§ **BRIEF**:
Please write each record out again word for word.

-- DATA SECTION follows --

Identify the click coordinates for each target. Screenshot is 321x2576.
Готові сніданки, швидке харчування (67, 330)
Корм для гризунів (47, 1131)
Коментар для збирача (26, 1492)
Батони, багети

-- DATA SECTION concluded --

§ **SOLUTION**:
Identify the click coordinates for each target. Screenshot is 321x2576.
Готові сніданки, швидке харчування (67, 330)
Корм для гризунів (47, 1131)
Коментар для збирача (26, 1492)
Батони, багети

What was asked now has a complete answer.